The discharge port 5 is fixedly arranged on the pulverizer case 401.

Claims (5)

1. The utility model provides a titanate ceramic powder high temperature rapid synthesis equipment, includes pan feeding mouth (1), rubbing crusher constructs (2), reacting furnace device (3), grinding mechanism (4), discharge gate (5), pan feeding mouth (1) fixed mounting is on rubbing crusher constructs (2), rubbing crusher constructs (2) fixed mounting on grinding mechanism (4), reacting furnace device (3) fixed mounting is on grinding mechanism (4), discharge gate (5) fixed mounting is on grinding mechanism (4), its characterized in that:
the reaction furnace device (3) comprises a reaction furnace body (301), a stirring main shaft (305) is rotatably installed on the reaction furnace body (301), an upper-layer large gear (306) is fixedly installed on the stirring main shaft (305), an air pumping machine shell (310) is fixedly installed on the reaction furnace body (301), an air suction part gear (307) is rotatably installed on the air pumping machine shell (310), the air suction part gear (307) forms gear fit with the upper-layer large gear (306), a lower-layer large gear (308) is fixedly installed on the stirring main shaft (305), an air hole (309) is fixedly installed on the air pumping machine shell (310), a turbine fan blade I (311) is fixedly installed on the air suction part gear (307), an air suction hole (312) is fixedly installed on the air pumping machine shell (310), a stirring claw (313) is fixedly installed on the stirring main shaft (305), an electric wire (314) is fixedly installed on the stirring claw (313), an argon gas inlet tank (316) is fixedly installed on the reaction furnace body (301), an air inlet gear (315) is rotatably mounted on the argon inlet tank (316), the air inlet gear (315) and the lower-layer large gear (308) form gear fit, a guide pipe (317) is fixedly mounted on the argon inlet tank (316), an argon furnace (318) is fixedly mounted on the guide pipe (317), a turbine fan blade II (319) is fixedly mounted on the air inlet gear (315), and an air inlet hole (320) is fixedly mounted on the argon inlet tank (316);
a reaction furnace cylinder (322) is fixedly installed on the reaction furnace body (301), a reaction furnace motor (321) is fixedly installed on an expansion link of the reaction furnace cylinder (322), a motor gear (323) is fixedly installed on an output shaft of the reaction furnace motor (321), the motor gear (323) forms gear fit with an upper layer gear wheel (306), an input bevel gear (324) is fixedly installed on the motor gear (323), an output bevel gear (325) is rotatably installed on the reaction furnace body (301), the output bevel gear (325) forms gear fit with the input bevel gear (324), a cam (326) is fixedly installed on the output bevel gear (325), a gas tank (327) is fixedly installed on the reaction furnace body (301), a slide rod (328) is slidably installed on the gas tank (327), the upper end of the slide rod (328) contacts with the outer end of the cam (326), and an opening and closing mechanism gas pipe (329) is fixedly installed on the gas tank (327), sliding mounting has sliding part (330) on mechanism's trachea (329) opens and shuts, fixed mounting has return bend (331) on sliding part (330), install extension spring (332) on sliding part (330), fixed mounting has semicircle door (333) on return bend (331), fixed mounting has heating device shell (334) on reaction furnace body (301), semicircle door (333) sliding mounting is on heating device shell (334), fixed mounting has trapezoidal bucket (335) on reaction furnace body (301), fixed mounting has heater strip (336) on heating device shell (334).

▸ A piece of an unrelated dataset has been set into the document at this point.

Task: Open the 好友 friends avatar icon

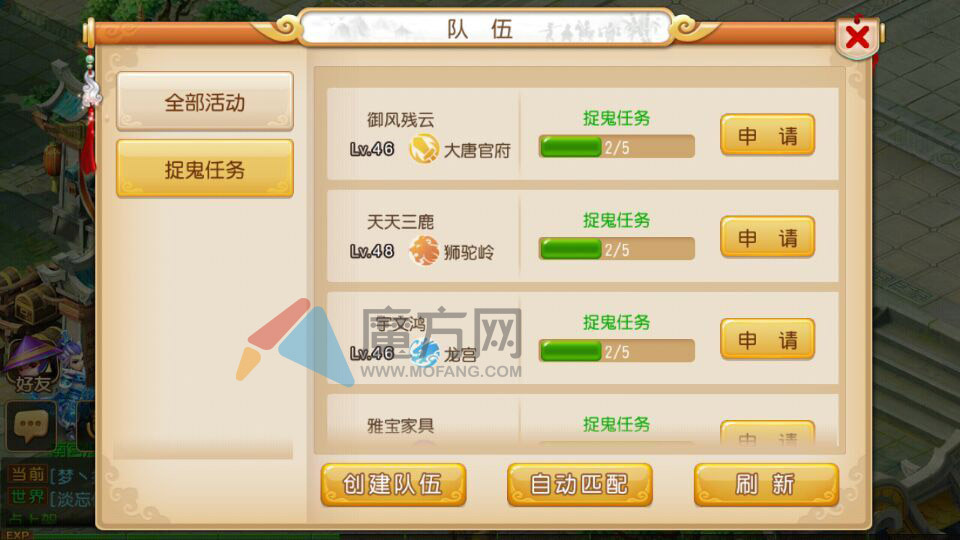Action: click(34, 364)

2. The high-temperature rapid synthesis equipment for titanate ceramic powder according to claim 1, which is characterized in that: a seal plate cylinder (302) is fixedly mounted on the reaction furnace body (301), a connecting part (303) is fixedly mounted at the telescopic end of the seal plate cylinder (302), a seal plate (304) is fixedly mounted on the connecting part (303), and the size of the inlet of the seal plate (304) is matched with that of the inlet of the reaction furnace body (301).
3. The high-temperature rapid synthesis equipment for titanate ceramic powder according to claim 2, which is characterized in that: the crushing mechanism (2) comprises a crusher case (201), the feeding port (1) is fixedly installed on the crusher case (201), a crushing motor (202) is fixedly installed on the crusher case (201), a crushing blade (203) is fixedly installed on an output shaft of the crushing motor (202), a wall blade (204) is fixedly installed on the inner wall of the crusher case (201), and a blocking sieve (205) is fixedly installed on the crusher case (201).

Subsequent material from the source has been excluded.